Pelvic floor dysfunction (PFD) is used to describe conditions that are caused by the pelvic floor muscles not working as they should.
Symptoms can include:
- urinary incontinence - leaking of wee
- overactive bladder - urgency to wee more than seven times a day
- pelvic organ prolapse - one or more of the pelvic organs start to come down into the vagina anal incontinence - leaking of poo or wind
- dyspareunia - pain or discomfort during sex.
Is pelvic floor dysfunction normal?
We prefer to say symptoms of pelvic floor dysfunction can be common but they do not have to be your new normal and it should not be accepted that it's a normal part of pregnancy and giving birth. Symptoms can occur but should only last for a short time and should be mild.
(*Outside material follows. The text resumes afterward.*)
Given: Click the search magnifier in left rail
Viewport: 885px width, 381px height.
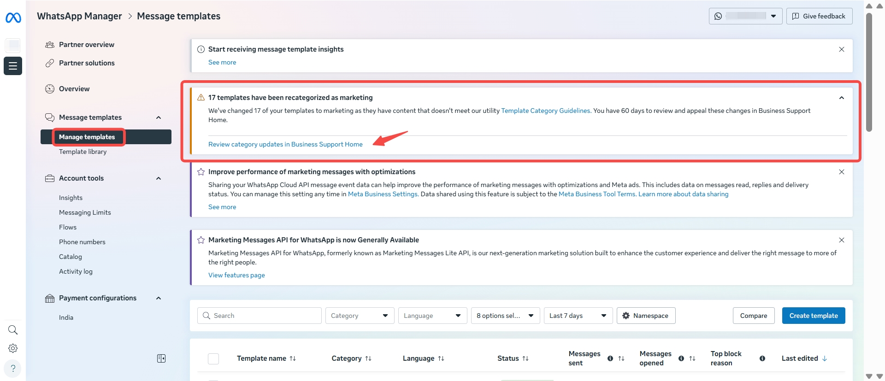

The most common symptom to experience during pregnancy and after birth is urinary incontinence (leaking wee).
- It occurs in around 40 to 50 per cent of women and birthing people as pregnancy progresses and immediately after birth.
- Around 25 per cent of pregnant women and birthing people can also have anal incontinence (leaking poo).
Leaking wee - stress incontinence
This is the most common symptom that occurs during pregnancy and after birth. It happens when you do something that increases the pressure in your tummy such as:
- cough
- sneeze
- laugh
- lift something or your baby
- jump
- dance
- run
- sing.
This is usually because the pelvic floor muscles aren't able to fully support the closure of the tube leading to the bladder (urethra), during these activities to prevent any wee from escaping.
Video: Bladder and vaginal problems during and after pregnancy
Overactive bladder
This is when your bladder has become sensitive to the feeling of filling with wee and will give you sensation to wee more often and sometimes more urgently.
You may find you don't get a break overnight and the urge to go can wake you up. Sometimes with strong urges, you may leak wee when trying to get to the toilet that you're not able to control.
Try to avoid drinks that can irritate the bladder such as fizzy or caffeinated drinks. It is normal to go more often towards the end of pregnancy and should settle down in the weeks after birth. If things don't improve, support from a pelvic health physiotherapist may help.
Pelvic organ prolapse
A prolapse, sometimes called pelvic organ prolapse, is when one or more of the vaginal walls or the top of the vagina weakens and moves downwards causing pressure, bulging or heavy feeling inside the vagina or at the vaginal entrance. Whether the bulge stays within the vagina or starts to come out will depend on the factors causing the prolapse.
A prolapse is common (around one in 12 people) if you have had a vaginal birth although this is not the only cause, it can occur at any time even in someone who hasn't had children.
The symptoms you will most likely feel are:
- vaginal heaviness
- awareness of a lump of bulge
- deep lower abdominal aching
- general vaginal discomfort
- or you may have no symptoms at all.
Having a prolapse can also affect how your bladder and bowel function and can also make sex uncomfortable.
For more information, read the pelvic organ prolapse leaflet
Leaking poo (anal incontinence)
Anal incontinence is leaking wind or poo, sometimes with urgency and sometimes without warning. It is less common than any bladder symptoms, however it will still affect around one in ten adults and will have a higher impact on quality of life and can be very upsetting.
Discomfort with sexual intercourse
Your vagina can sometimes feel different during pregnancy or after birth. This can be due to the changes that occur to your body during pregnancy and birth. However, sex should never be painful. Should you experience any pain with sex that does not settle, please access further support from your GP or pelvic health physiotherapist.
Medications for pelvic floor dysfunction
There are medications that can help with bladder and bowel symptoms if it is required. Most commonly for overactive bladder, which can calm down the urgency, and medications can be given to speed up or slow down transit of poo through the bowel for constipation or leaking poo.
However, all conservative treatment with physiotherapy advice and/or support should be followed first and this is often the most helpful treatment.